Saturday, November 21, 2009

declaring and initializing an array in java

array initialization in java
array initialization in java Originally uploaded by rocannon1980

Yesterday I had a little adventure in coding when trying to initialize and declare a Java array "on the fly", so to speak. The problem is illustrated by the screenshot; here's the code:

public class TestMe {
  public static void main(String[] args) {
    HashMap<String, String[]> hm = new HashMap<String, String[]>();
    // Declare and initialize array. This is legal.
    String[] test1 = {"x", "y"};
    // Another way to declare and initialize this array, also legal.
    String[] test2 = new String[]{"x", "y"};
    // why doesn't this work??? Causes syntax error.
    hm.put("x", {"x", "y"});
    // This *does* work - use of "new" operator
    hm.put("x", new String[]{"x", "y"});
  }
}

The line which produces a syntax error in this code is hm.put("x", {"x", "y"});. The syntax error reads:
Multiple markers at this line
  - Syntax error on token "}", delete this token
  - Syntax error on token "{", delete this token
  - The method put(String, String[]) in the type HashMap is not applicable for the arguments (String, String, String)

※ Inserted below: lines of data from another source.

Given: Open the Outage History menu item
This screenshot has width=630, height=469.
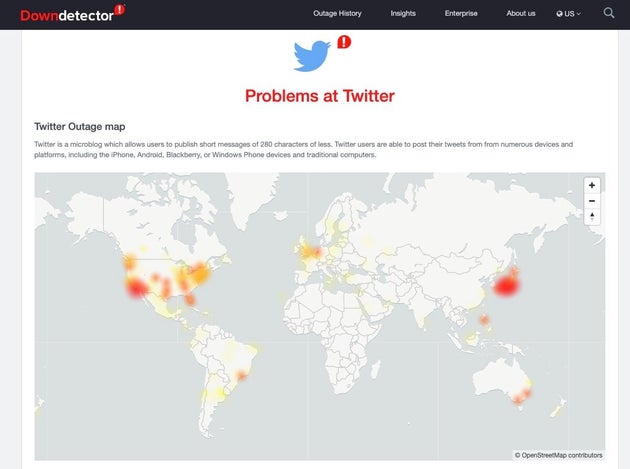Looking at the screenshot, I should tap(337, 14).
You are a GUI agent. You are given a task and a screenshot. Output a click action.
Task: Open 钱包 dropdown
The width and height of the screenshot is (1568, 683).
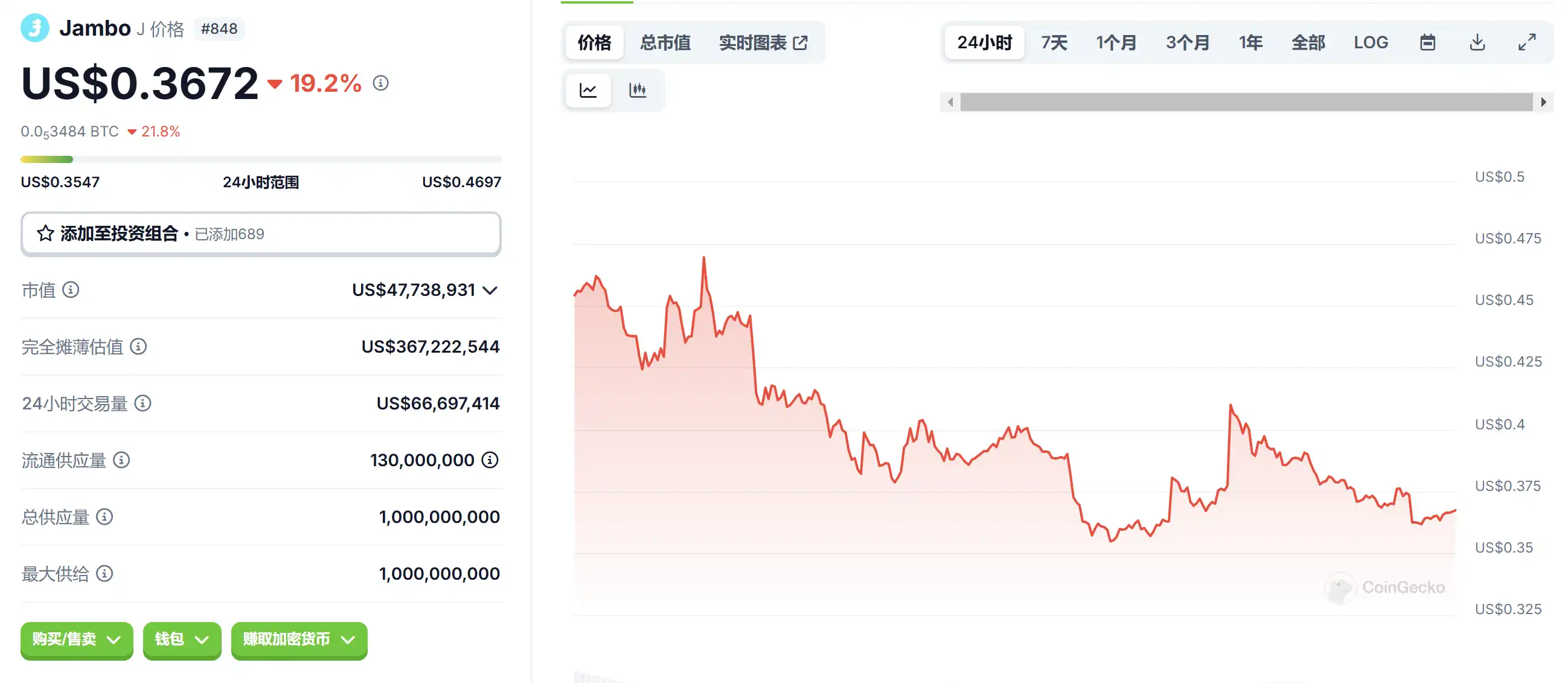click(x=181, y=640)
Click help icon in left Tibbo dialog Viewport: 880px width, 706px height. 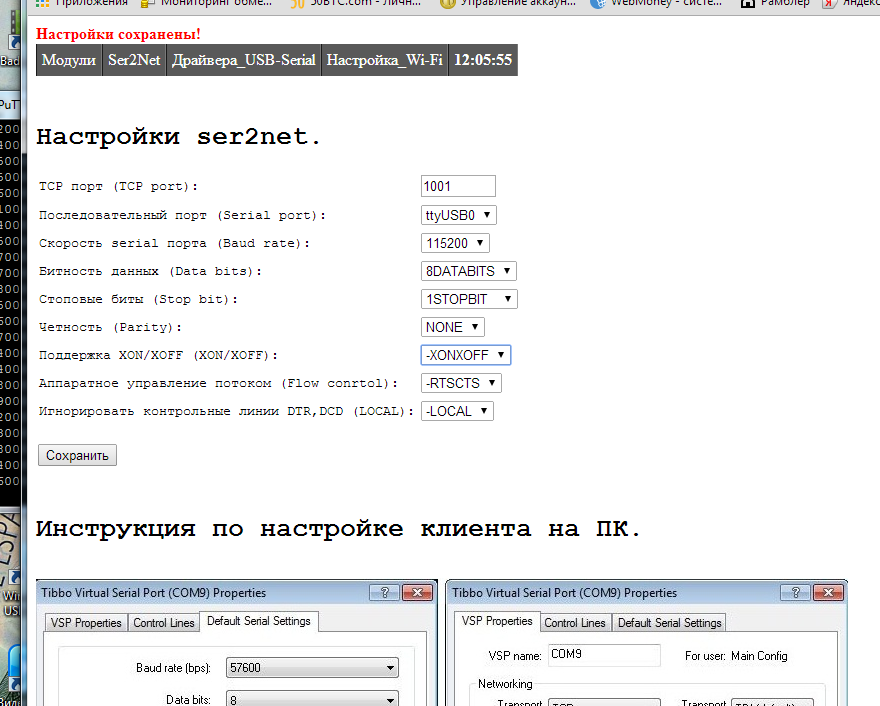pos(383,593)

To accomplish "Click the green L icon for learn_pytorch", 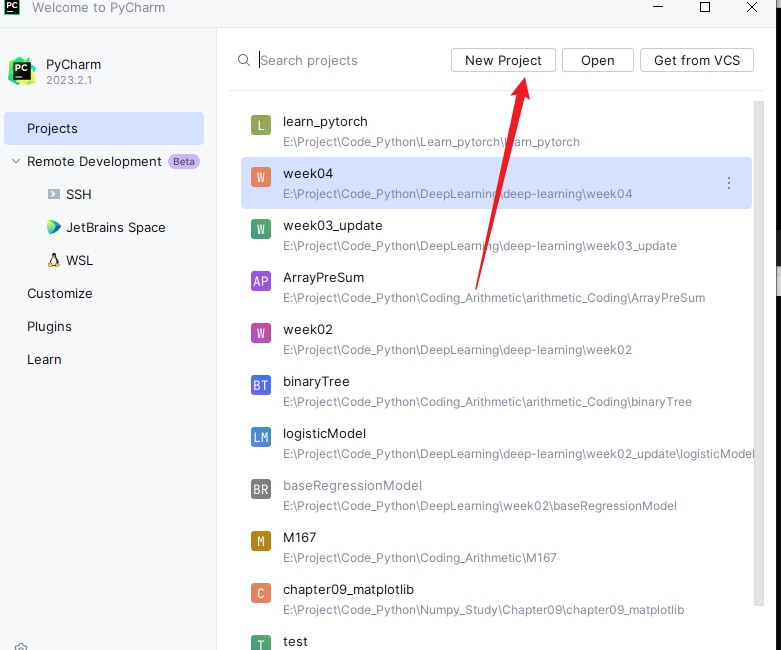I will (x=261, y=125).
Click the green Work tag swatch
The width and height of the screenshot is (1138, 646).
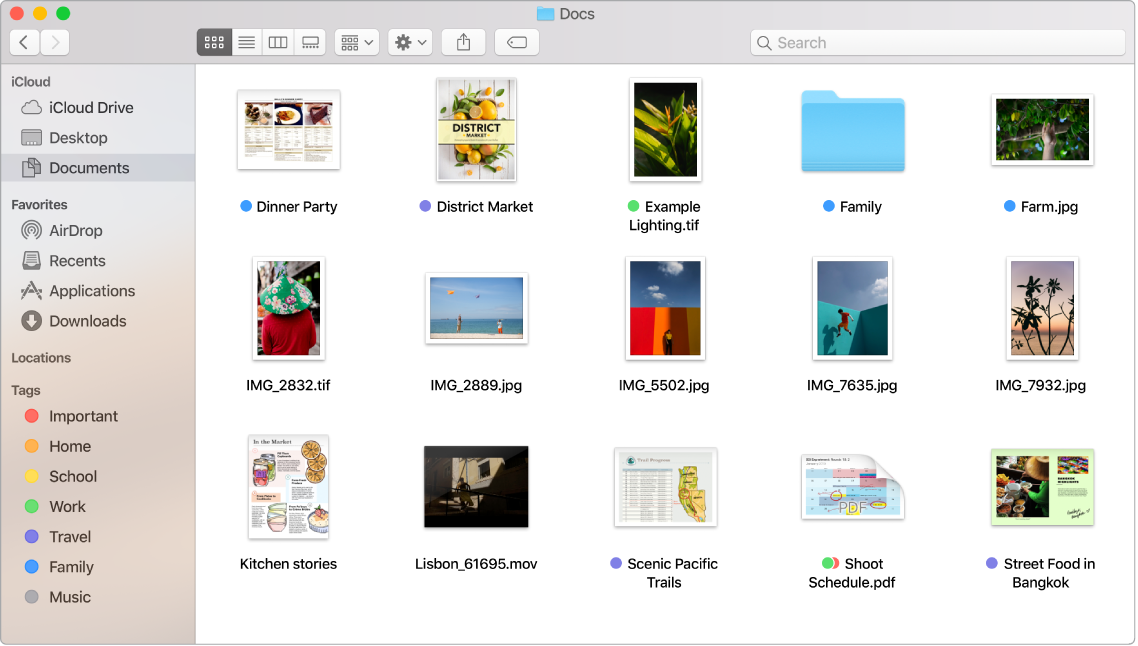pyautogui.click(x=31, y=507)
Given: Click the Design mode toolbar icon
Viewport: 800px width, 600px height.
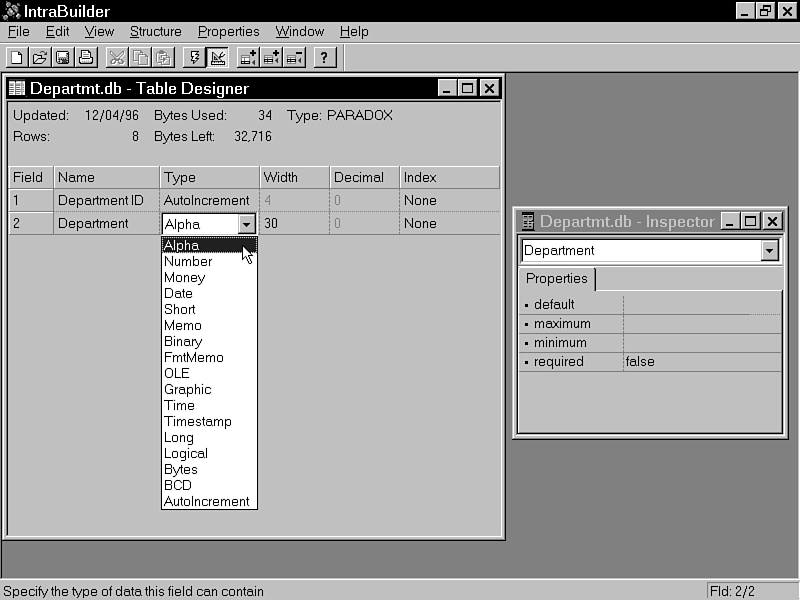Looking at the screenshot, I should (x=217, y=57).
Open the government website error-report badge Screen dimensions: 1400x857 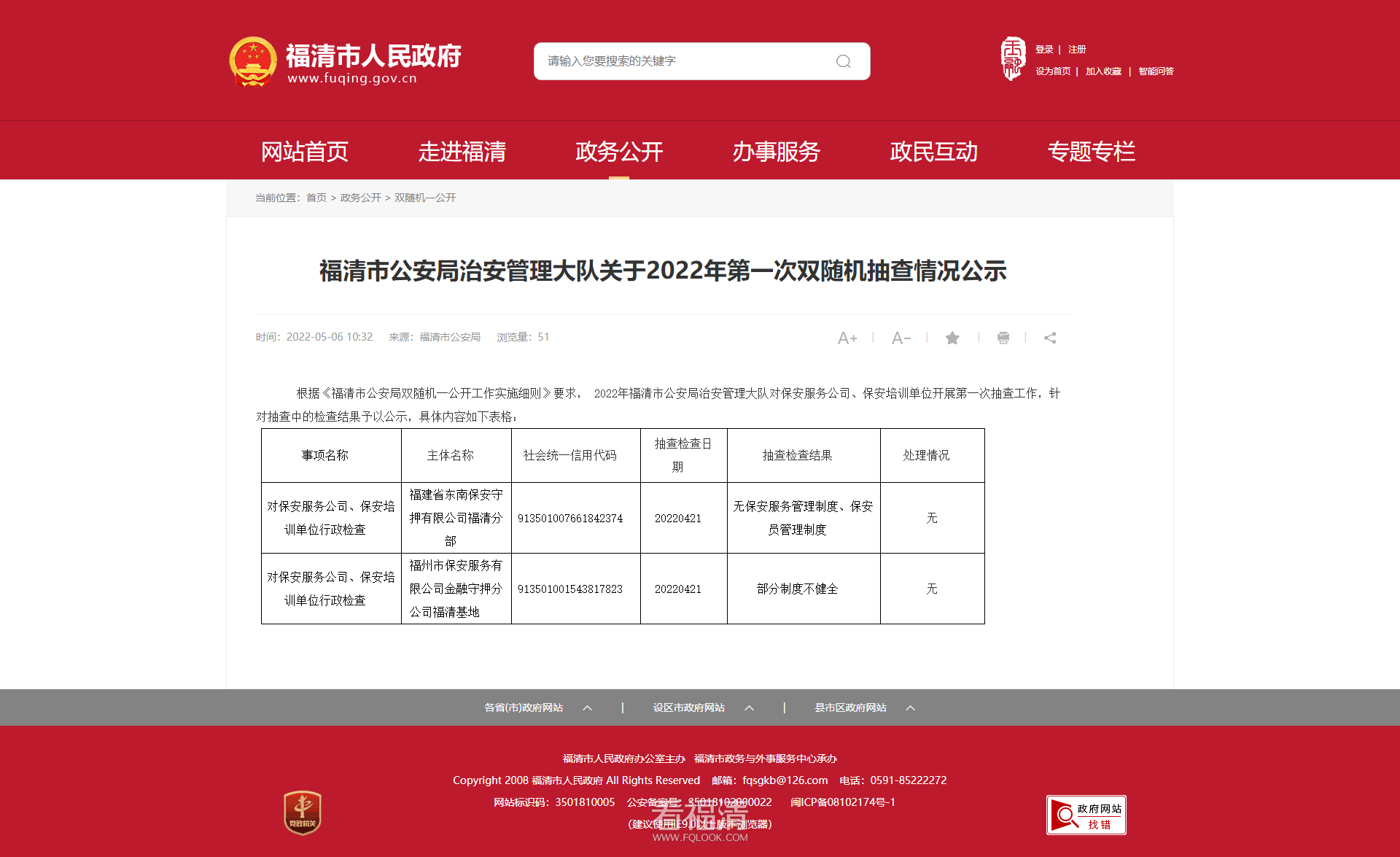(1086, 815)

Here, the compiler did not take the use of curly braces to be the shortcut syntax for declaring and an initializing the array.

I had started out by using the shortcut syntax, and when I saw the compiler error I thought I was losing it. It took some stumbling around to figure out that I could use the new operator to get the compiler to understand what I meant. Strange!

I can't imagine this kind of question would ever come up on an interview, but you never know. I hope that I'll remember it from now on; it's the kind of thing that's easy to forget.